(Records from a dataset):

—————

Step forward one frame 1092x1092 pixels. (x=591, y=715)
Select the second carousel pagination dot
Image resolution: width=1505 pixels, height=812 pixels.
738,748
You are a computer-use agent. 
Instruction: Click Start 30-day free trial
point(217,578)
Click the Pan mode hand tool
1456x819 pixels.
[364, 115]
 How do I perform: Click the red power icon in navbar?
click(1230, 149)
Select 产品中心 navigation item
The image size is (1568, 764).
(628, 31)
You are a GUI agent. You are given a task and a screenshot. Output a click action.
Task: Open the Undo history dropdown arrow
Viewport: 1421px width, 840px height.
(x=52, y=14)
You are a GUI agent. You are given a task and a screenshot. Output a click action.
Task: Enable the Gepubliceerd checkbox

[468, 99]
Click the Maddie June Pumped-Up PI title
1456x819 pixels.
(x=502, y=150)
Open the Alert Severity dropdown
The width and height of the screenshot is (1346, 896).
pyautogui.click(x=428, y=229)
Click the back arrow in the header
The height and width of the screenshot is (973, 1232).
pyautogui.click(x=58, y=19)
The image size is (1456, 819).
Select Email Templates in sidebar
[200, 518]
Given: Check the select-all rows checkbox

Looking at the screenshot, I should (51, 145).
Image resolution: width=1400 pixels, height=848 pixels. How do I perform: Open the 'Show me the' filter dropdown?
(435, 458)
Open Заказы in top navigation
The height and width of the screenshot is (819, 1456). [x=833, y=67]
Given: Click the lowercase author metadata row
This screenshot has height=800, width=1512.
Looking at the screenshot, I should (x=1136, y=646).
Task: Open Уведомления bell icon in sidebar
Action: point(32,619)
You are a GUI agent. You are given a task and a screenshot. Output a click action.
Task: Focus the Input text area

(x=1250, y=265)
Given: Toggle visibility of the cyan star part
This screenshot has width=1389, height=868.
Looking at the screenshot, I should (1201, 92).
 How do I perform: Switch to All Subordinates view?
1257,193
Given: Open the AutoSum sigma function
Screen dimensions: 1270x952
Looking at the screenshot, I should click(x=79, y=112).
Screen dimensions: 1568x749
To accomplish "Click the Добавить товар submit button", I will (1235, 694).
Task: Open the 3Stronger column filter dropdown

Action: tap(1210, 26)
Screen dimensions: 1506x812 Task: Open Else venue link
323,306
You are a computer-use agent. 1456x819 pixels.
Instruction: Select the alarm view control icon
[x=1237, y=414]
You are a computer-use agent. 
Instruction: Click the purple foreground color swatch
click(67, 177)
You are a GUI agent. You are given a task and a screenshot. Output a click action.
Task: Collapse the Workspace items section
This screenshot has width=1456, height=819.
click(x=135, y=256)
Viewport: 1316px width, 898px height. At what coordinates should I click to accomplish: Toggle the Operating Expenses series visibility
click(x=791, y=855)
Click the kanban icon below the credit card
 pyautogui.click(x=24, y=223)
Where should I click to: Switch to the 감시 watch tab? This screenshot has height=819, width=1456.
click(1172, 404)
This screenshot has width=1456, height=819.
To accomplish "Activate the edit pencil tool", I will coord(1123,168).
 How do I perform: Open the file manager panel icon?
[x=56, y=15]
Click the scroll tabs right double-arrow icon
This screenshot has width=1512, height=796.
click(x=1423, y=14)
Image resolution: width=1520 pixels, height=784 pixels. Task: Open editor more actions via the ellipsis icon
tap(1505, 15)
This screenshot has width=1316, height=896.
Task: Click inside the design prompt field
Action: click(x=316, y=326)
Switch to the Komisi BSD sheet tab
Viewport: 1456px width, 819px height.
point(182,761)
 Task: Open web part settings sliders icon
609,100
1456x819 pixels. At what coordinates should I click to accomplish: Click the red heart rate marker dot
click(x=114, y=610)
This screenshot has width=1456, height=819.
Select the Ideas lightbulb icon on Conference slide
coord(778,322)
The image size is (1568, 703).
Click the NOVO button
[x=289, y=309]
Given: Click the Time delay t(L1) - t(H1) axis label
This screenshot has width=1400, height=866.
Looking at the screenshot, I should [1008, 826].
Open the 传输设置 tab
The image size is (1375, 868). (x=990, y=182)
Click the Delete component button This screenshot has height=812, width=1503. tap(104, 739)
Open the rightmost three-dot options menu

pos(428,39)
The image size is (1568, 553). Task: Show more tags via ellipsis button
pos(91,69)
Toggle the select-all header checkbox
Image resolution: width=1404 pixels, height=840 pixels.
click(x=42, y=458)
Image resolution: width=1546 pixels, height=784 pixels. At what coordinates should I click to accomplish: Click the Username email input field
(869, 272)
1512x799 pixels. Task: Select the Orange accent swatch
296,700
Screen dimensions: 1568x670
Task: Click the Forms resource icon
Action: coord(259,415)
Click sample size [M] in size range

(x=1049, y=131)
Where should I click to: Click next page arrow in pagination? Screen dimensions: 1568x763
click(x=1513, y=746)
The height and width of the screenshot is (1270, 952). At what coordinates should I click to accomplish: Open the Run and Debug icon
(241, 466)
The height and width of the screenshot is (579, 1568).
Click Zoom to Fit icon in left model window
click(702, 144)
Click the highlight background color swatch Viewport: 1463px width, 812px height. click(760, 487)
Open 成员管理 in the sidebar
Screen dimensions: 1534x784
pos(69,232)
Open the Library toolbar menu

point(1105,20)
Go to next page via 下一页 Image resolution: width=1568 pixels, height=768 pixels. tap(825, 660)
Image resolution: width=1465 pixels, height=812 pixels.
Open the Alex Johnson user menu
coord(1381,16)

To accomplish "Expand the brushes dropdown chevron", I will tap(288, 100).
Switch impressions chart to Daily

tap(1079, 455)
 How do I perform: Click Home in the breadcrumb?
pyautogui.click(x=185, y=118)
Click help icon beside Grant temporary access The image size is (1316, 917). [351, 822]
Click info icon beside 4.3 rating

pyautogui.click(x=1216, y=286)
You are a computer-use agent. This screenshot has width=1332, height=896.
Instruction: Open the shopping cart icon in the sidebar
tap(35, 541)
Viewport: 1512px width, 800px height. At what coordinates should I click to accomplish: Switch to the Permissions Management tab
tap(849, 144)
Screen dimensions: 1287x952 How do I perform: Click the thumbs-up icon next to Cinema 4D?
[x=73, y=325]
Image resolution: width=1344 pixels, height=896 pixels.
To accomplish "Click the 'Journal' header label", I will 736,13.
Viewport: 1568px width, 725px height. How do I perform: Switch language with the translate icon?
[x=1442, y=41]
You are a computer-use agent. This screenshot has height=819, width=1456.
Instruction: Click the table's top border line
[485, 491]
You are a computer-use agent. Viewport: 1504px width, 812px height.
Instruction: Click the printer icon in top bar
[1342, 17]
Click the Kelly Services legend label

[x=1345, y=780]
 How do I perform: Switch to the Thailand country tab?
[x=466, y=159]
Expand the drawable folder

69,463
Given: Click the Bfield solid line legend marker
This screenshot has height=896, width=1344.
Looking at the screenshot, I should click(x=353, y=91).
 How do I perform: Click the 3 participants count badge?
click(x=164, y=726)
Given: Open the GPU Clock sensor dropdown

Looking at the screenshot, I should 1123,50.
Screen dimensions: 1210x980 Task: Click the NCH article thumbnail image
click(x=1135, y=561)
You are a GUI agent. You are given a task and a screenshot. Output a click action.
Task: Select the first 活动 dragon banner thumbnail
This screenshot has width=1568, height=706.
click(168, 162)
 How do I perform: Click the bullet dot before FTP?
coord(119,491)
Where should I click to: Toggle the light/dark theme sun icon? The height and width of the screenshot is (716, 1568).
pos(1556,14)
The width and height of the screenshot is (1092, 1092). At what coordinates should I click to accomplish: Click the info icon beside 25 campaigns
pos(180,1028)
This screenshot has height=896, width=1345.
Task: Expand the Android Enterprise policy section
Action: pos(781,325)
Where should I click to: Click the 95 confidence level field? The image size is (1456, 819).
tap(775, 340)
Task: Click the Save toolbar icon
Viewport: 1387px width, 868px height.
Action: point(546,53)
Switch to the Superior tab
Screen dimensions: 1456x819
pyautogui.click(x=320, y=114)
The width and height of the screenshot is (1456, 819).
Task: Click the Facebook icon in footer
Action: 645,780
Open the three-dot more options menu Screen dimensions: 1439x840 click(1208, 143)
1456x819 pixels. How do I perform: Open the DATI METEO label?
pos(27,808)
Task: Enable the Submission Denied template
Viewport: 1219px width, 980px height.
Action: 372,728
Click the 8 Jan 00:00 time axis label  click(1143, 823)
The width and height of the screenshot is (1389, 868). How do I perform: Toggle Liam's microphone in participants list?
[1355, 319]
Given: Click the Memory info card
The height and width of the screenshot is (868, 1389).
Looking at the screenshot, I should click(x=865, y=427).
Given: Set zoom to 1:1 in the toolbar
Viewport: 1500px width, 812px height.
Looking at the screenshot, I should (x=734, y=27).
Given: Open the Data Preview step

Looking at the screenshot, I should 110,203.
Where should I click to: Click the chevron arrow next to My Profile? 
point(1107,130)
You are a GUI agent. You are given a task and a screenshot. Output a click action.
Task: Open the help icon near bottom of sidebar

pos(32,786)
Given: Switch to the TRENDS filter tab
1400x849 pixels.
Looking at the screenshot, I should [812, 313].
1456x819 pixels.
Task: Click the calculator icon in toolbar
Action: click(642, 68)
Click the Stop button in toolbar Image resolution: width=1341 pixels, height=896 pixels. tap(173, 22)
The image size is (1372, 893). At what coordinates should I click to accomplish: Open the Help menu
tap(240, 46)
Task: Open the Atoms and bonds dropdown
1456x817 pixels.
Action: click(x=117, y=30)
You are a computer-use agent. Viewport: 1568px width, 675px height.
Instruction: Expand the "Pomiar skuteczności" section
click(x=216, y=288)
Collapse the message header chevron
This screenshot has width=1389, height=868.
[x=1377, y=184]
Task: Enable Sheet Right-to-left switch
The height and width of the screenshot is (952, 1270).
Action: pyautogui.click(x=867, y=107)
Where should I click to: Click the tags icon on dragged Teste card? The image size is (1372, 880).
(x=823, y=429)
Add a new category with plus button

—————

(TASK BRIEF): Start with the line above that contains "Where should I click to: Click the chevron" and end with the line that contains "You are a computer-use agent. Viewport: 1568px". Write out those lines exactly, and only those.

(EXERCISE OUTPUT):
Where should I click to: Click the chevron arrow next to My Profile? 
point(1107,130)
You are a GUI agent. You are given a task and a screenshot. Output a click action.
Task: Open the help icon near bottom of sidebar

pos(32,786)
Given: Switch to the TRENDS filter tab
1400x849 pixels.
Looking at the screenshot, I should [812, 313].
1456x819 pixels.
Task: Click the calculator icon in toolbar
Action: click(642, 68)
Click the Stop button in toolbar Image resolution: width=1341 pixels, height=896 pixels. tap(173, 22)
The image size is (1372, 893). At what coordinates should I click to accomplish: Open the Help menu
tap(240, 46)
Task: Open the Atoms and bonds dropdown
1456x817 pixels.
Action: click(x=117, y=30)
You are a computer-use agent. Viewport: 1568px width, 675px height.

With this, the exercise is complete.